Cloning embryos has never achieved even a single patient-specific pluripotent stem cell, while iPS is achieving that goal with embarrassing ease.

What justification is left, then, for even attempting to clone human embryos – when the longed-for genetically-matched stem cells can be obtained so simply and ethically?

iPS is meeting all the goals of science and industry:

"Industry's challenge was to reliably create iPS cells from a commonly available and easily accessible tissue source and we focused on stored human peripheral blood samples," said Chris Kendrick-Parker, chief commercial officer of CDI. "Generating pluripotent stem cells from small volumes of blood, either freshly collected from a patient or accessed from blood storage repositories, provides a convenient source for generating patient-specific stem cells that are valuable research tools and may one day be used as a cellular therapy to treat disease."

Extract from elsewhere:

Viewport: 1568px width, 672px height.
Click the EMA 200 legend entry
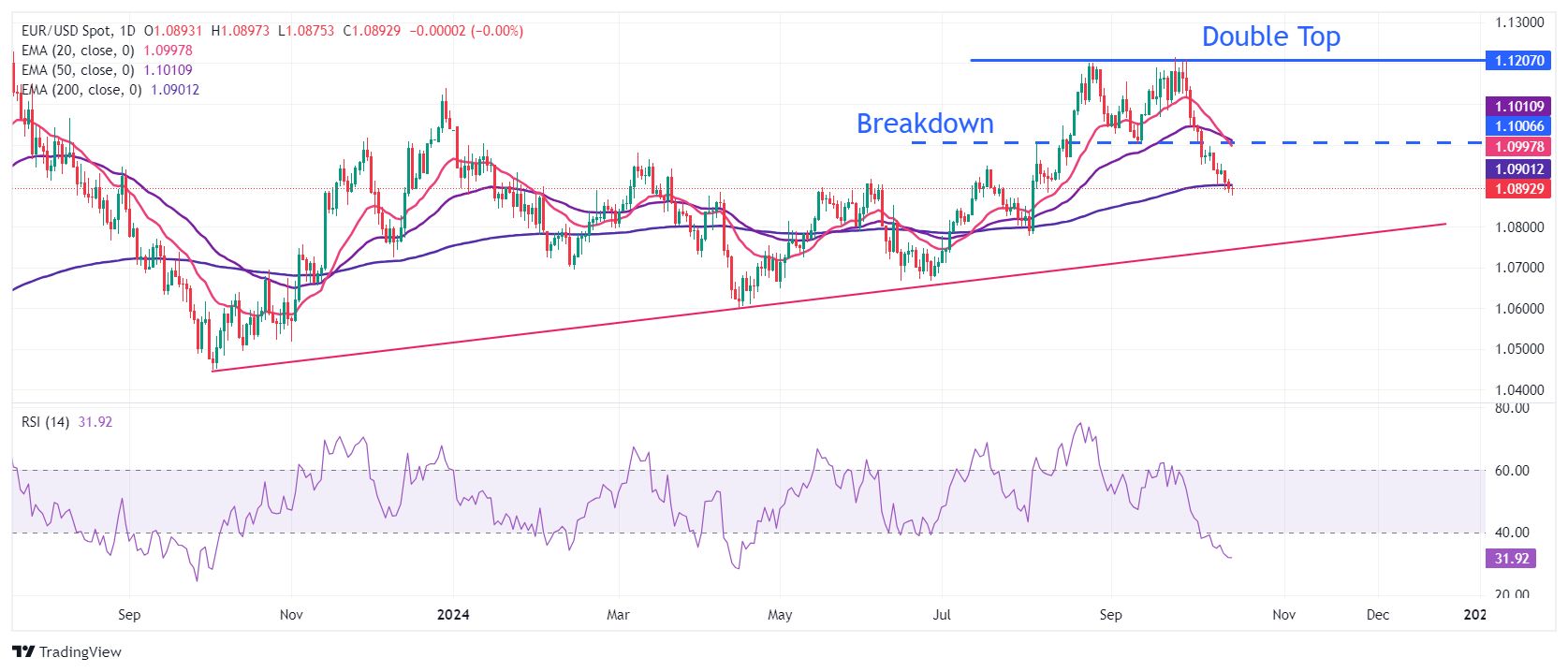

Have no doubt: industry is going to drive the ethical alternative of iPS because it is a winner. SCNT cloning is a failed fantasy, a diseased fruit blighting the vine of stem cell science.

Wednesday, July 8, 2009

Media Release: ‘Sperm from Embryonic Stem Cells’ – a wanton abuse of embryos

FOR IMMEDIATE RELEASE –


 

"The abuse of embryonic humans reached a sinister new low today with the announcement that scientists in Newcastle, UK, have derived functional sperm from embryonic stem cells" said Dr David van Gend, national director of Australians for Ethical Stem Cell Research.


 

"This is an abuse both because of its implications – namely, that scientists can now exploit a dead embryo as a source of sperm – but also because it was entirely unnecessary to use embryos as the source of stem cells. That was an ethically wanton act, to use embryos when an uncontentious and superior alternative was available.


 

"If there is any medical value in learning to create sperm from stem cells – and there are some arguable uses – then this objective could have been met in an ethically uncontentious way: the sperm could equally well be created from non-embryonic stem cells. Indeed the Newcastle researchers are already working on creating sperm from iPS cells, without exploiting embryos: Time magazine reports that "Nayernia's group is now working on creating sperm from the skin cells of infertile men (the sperm cells in the current study were generated from embryos discarded by fertility clinics)"


 

"We know that iPS cells, derived from adult cells without ever using eggs or embryos, are the exact functional equivalent of ESCs. Anything an ESC can do, an iPS can do – with the further advantage that iPS exactly matches the patient. The sperm created from embryos are that embryo's sperm. The sperm created from an iPS cell are the sperm of the adult whose skin cell was transformed into an iPS cell, and then into sperm.


 

"One valid medical application of sperm-from-stem-cells would be to enable infertile men – perhaps victims of mumps in childhood, or cancer treatment as young adults – to regenerate their own sperm from their own iPS cells. When this is done with iPS cells from the man himself, that avoids the exploitation of an embryo, and keeps the relationship of father-mother-child intact, since the sperm cells would indeed be derived to the patient himself.


 

"Incredibly, the Newcastle scientists suggest that SCNT cloning is the way to go to achieve genetically-matched stem-cell-sperm for an infertile man.


 

"But it would be scientific (and financial) folly to attempt to clone a patient into his twin embryo, in order to extract its stem cells – a task that has never been achieved - and turn them into sperm cells, when one could simply scrape his skin and turn those cells directly into pluripotent iPS cells – a task that is routinely achieved - and thereby into genetically-matched sperm.


 

"The abuses of embryonic stem cell science must be ended now that we have, in iPS, a scientifically and ethically superior alternative. I look forward to the Newcastle group's paper showing the creation of sperm from iPS cells, not embryos", Dr van Gend concluded.            ENDS.